### Excerpted data
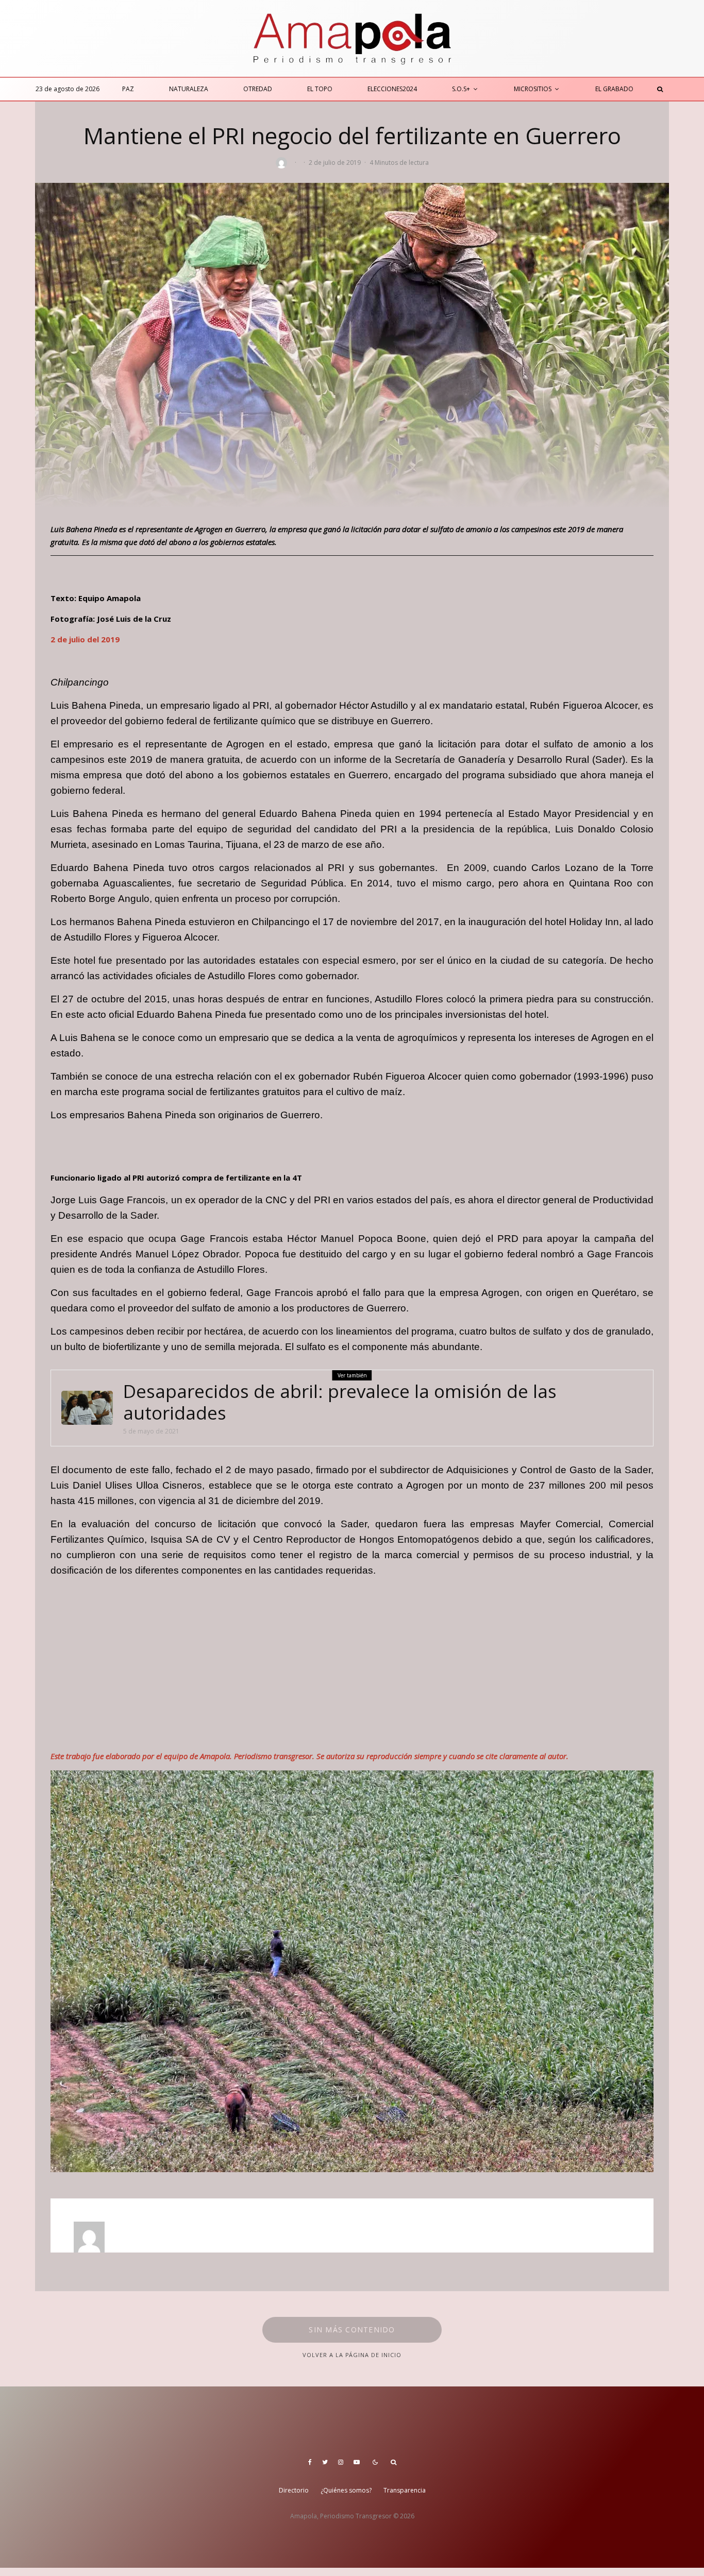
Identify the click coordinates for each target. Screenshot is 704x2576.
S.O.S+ (461, 88)
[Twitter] (325, 2462)
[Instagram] (340, 2462)
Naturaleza (188, 88)
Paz (128, 88)
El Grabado (614, 88)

### What needs to be done
Output all the entries exactly, minus any pictures.

### Your solution
Identify the click coordinates for each target. Screenshot is 704x2576.
S.O.S+ (461, 88)
[Twitter] (325, 2462)
[Instagram] (340, 2462)
Naturaleza (188, 88)
Paz (128, 88)
El Grabado (614, 88)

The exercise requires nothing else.